(Stored data entries)
--------------------
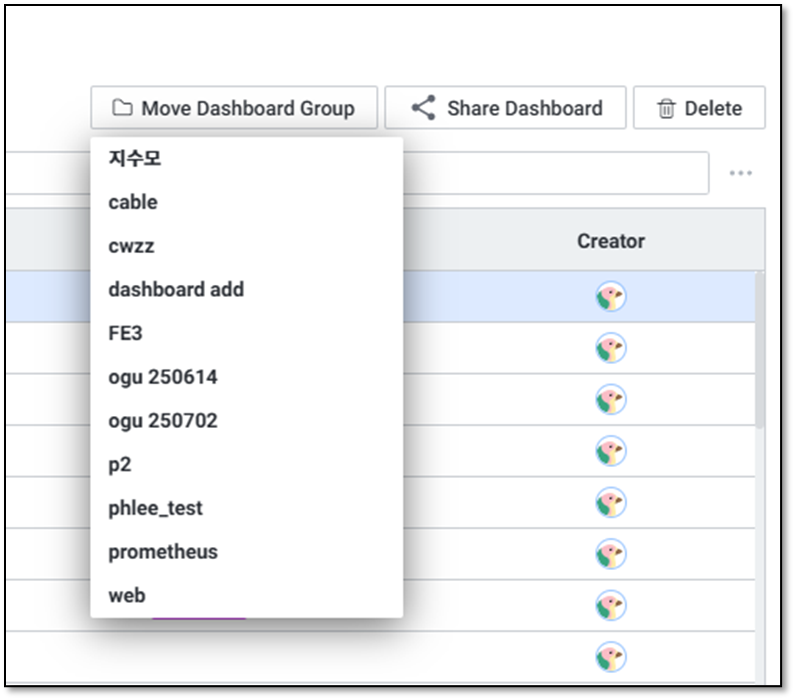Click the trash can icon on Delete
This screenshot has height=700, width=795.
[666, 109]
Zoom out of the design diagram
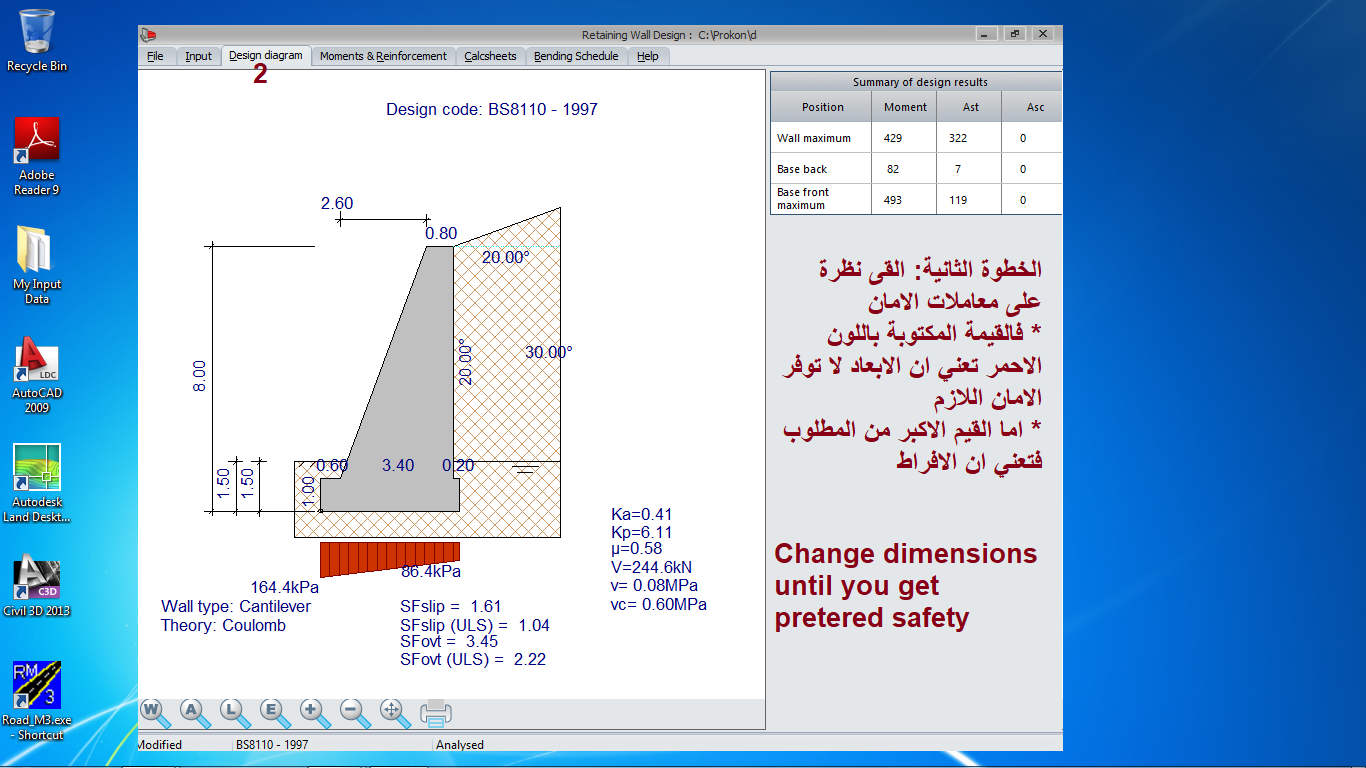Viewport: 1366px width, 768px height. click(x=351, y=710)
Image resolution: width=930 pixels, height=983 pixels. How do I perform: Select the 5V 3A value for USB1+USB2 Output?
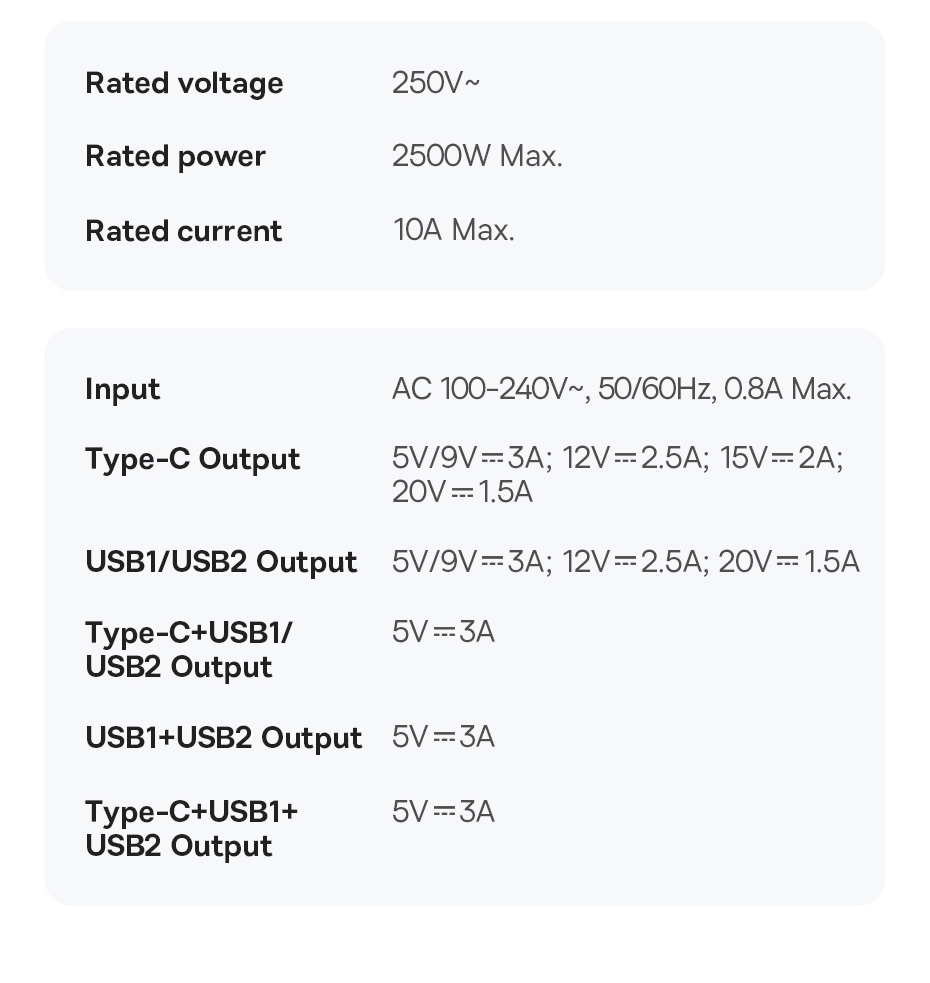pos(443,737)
--------------------
* **WHAT THE EXERCISE ASKS**:
Repeat only the lines from the one holding "Image resolution: width=930" through the last line of the data, inclusive. Keep the pictures out.

* **REPLY**:
Image resolution: width=930 pixels, height=983 pixels. How do I perform: Select the 5V 3A value for USB1+USB2 Output?
pos(443,737)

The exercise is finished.